FIG. 5B is a schematic plan view showing angle conditions of the sample intake path, the separated-component stacking path, and the distributing path to the centrifugal force acting direction in the centrifugal separating-distributing apparatus according to the one aspect of the present invention, the angle conditions being needed for making these paths perform their desirable functions in cooperation with the centrifugal force while the distributing path, instead of the sample intake path and the separated-component stacking path, is oriented in the centrifugal force acting direction;

FIG. 6 is a schematic plan view showing tangent vector conditions of a fluid sample or each of separated components in each of the sample intake path, the separated-component stacking path and the distributing path at any positions on an inner surface of each of the sample intake path, the separated-component stacking path and the distributing path, in the centrifugal separating-distributing apparatus according to the one aspect of the present invention, the tangent vector conditions being needed for making the fluid sample or each of the separated components flowing appropriately in each of the sample intake path, the separated-component stacking path and the distributing path by centrifugal force;

FIG. 7 is a schematic plan view showing a condition for preventing components remaining in the separated-component stacking path flowing into the distributing path by centrifugal force in the centrifugal separating-distributing apparatus according to the one aspect of the present invention, while the distributing path, instead of the sample intake path and the separated-component stacking path, is orientated in the direction in which the centrifugal force acts;

FIG. 8A a schematic side view of a centrifugal force generator according to an embodiment of the present invention, the generator being used to exert centrifugal force at first on the sample intake path and the separated-component stacking path and then on the distributing path in the centrifugal separating-distributing apparatus shown in FIGS. 1A and 1B;

FIG. 8B is a schematic plan view showing a gear train for changing a rotation angle position of each of a pair of sample stages within a predetermined range in the centrifugal force generator shown in FIG. 8A;

FIG. 9A is a schematic plan view showing a state that the pair of centrifugal separating-distributing apparatus supported on the pair of sample stages shown in FIG. 8A are set at predetermined rotation angle positions by the gear train shown in FIG. 8B, so that the sample intake path and the separated-component stacking path in each of the pair of centrifugal separating-distributing apparatus are orientated in the centrifugal force acting direction; and

FIG. 9B is a schematic plan view showing a state that the pair of centrifugal separating-distributing apparatus supported on the pair of sample stages shown in FIG. 8A are set at other predetermined rotation angle positions by the gear train shown in FIG. 8B, so that the distributing path, instead of the sample intake path and the separated-component stacking path, in each of the pair of centrifugal separating-distributing apparatus are orientated in the centrifugal force acting direction.

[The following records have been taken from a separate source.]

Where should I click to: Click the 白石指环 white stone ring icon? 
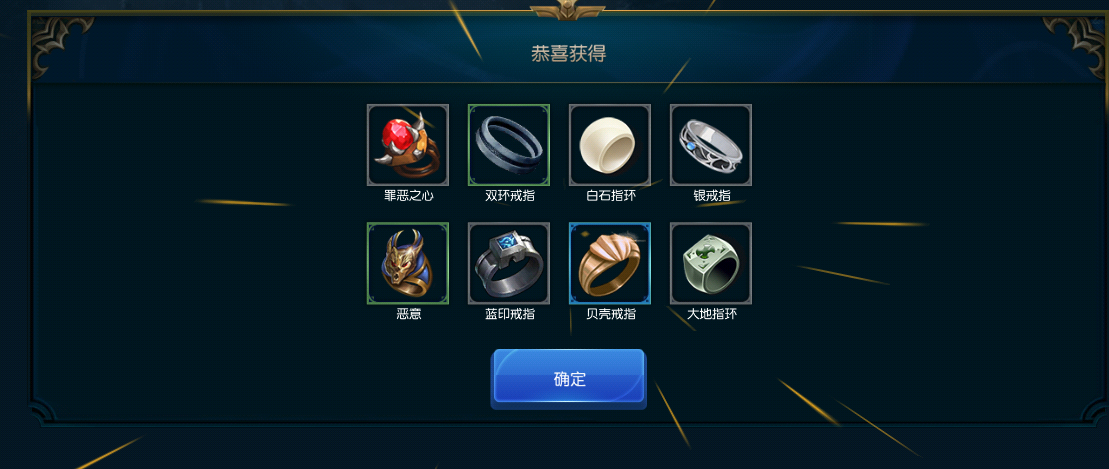(x=610, y=145)
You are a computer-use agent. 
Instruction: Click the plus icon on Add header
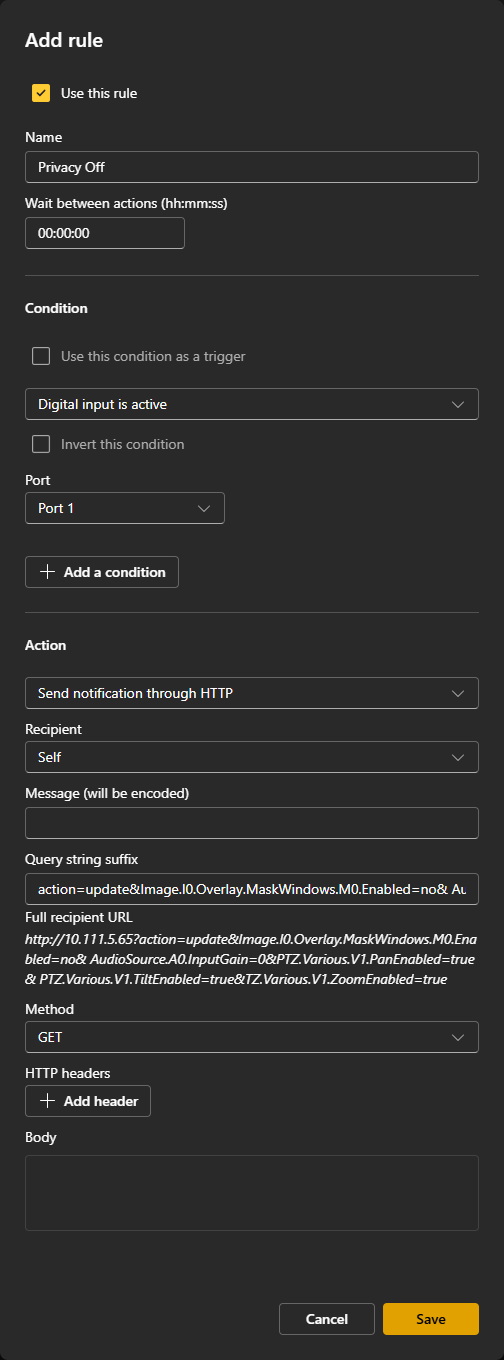click(47, 1101)
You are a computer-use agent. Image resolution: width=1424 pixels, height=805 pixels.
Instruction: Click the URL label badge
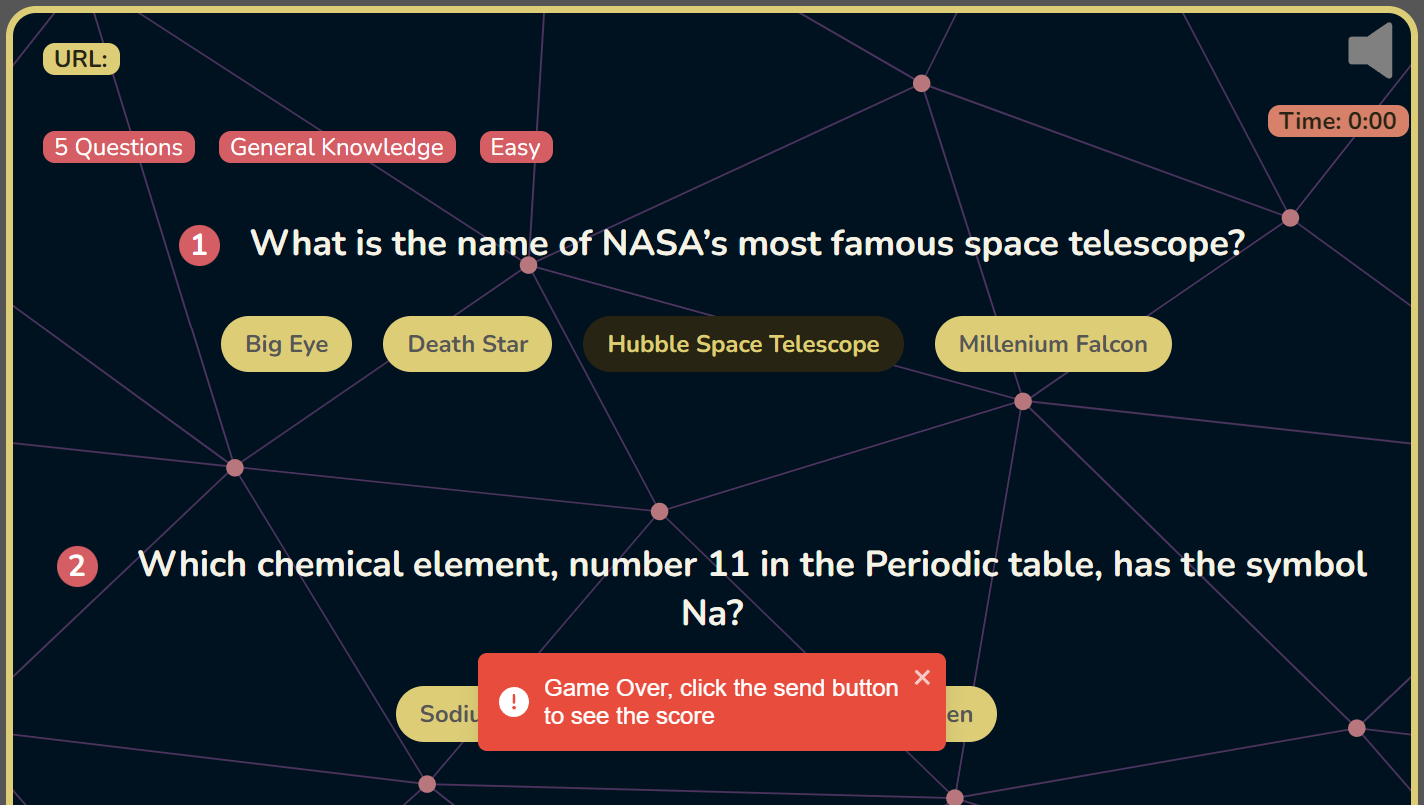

DETAILED DESCRIPTION OF THE INVENTION

As shown in FIGS. 1A and 1B, a centrifugal separating-distributing apparatus 10 according to an embodiment of this invention is provided with a body 10a including a sample intake path 12, a separated-component stacking path 14, and a distributing path 16, one end of each of these paths being connected with each other.

The sample intake path 12 extends like a straight line and has the other end to be connected removably with a fluid sample holding member 18 holding a fluid sample to be centrifugally separated, blood BL in this embodiment. The fluid sample holding member 18 is removably connected to the other end of the sample intake path 12, for example by frictional fitting, and has a through hole 18a which is arranged concentrically with the other end of the sample intake path 12 when the fluid sample holding member 18 is connected to the other end of the sample intake path 12. The through hole 18a has a capacity of 10 μL.

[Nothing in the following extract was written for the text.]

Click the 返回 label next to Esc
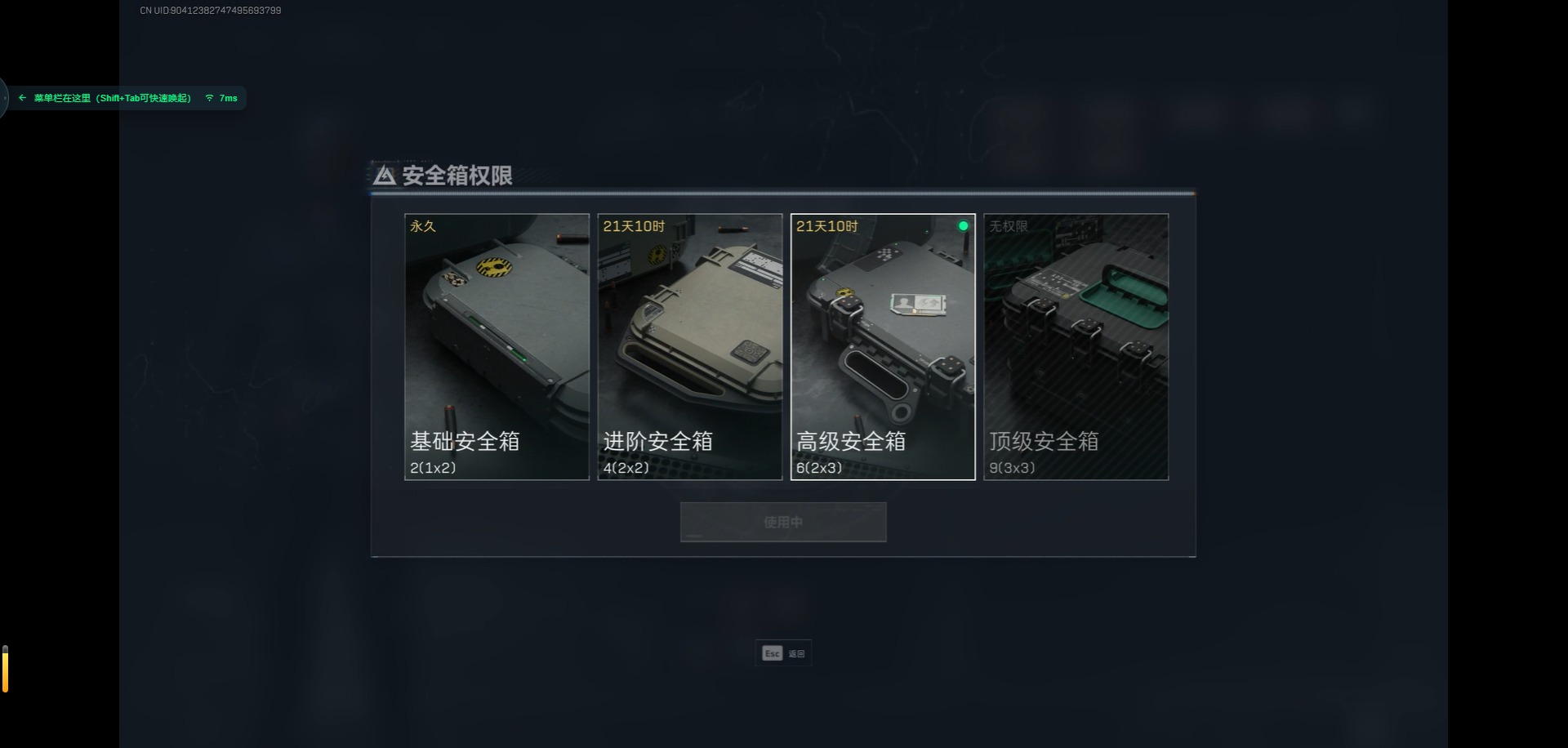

The one end of the separated-component stacking path 14 is extended straight a little in the extending direction of the sample intake path 12, and then is inclined within 90° (not including 90°), at about 45° in this embodiment, to the extending direction of the sample intake path 12 and is extended straight. The other end of the separated-component stacking path 14, that is, the extending end of the inclined and extended part, is clogged with a plug member 20 which is connected removably to the other end, for example by screwing or frictional fitting. The inclined and extended part of the separated-component stacking path 14 has a capacity of about 6 μL, excluding the part clogged with the plug member 20.

The distributing path 16 is extended at right angles from the sample intake path 12 and the straight part of the separated-component stacking path 14 in a side in which the inclined part of the separated-component stacking path 14 is extended, on a plane including the sample intake path 12 and separated-component stacking path 14. The other end, or the extending end, of the distributing path 16 is opened in the outer surface of the body 10a, and is configured to be removably attached with at least one vessel 22 of predetermined capacity. In this embodiment, the other end of the distributing path 16 is branched into several portions which are arranged in parallel to each other.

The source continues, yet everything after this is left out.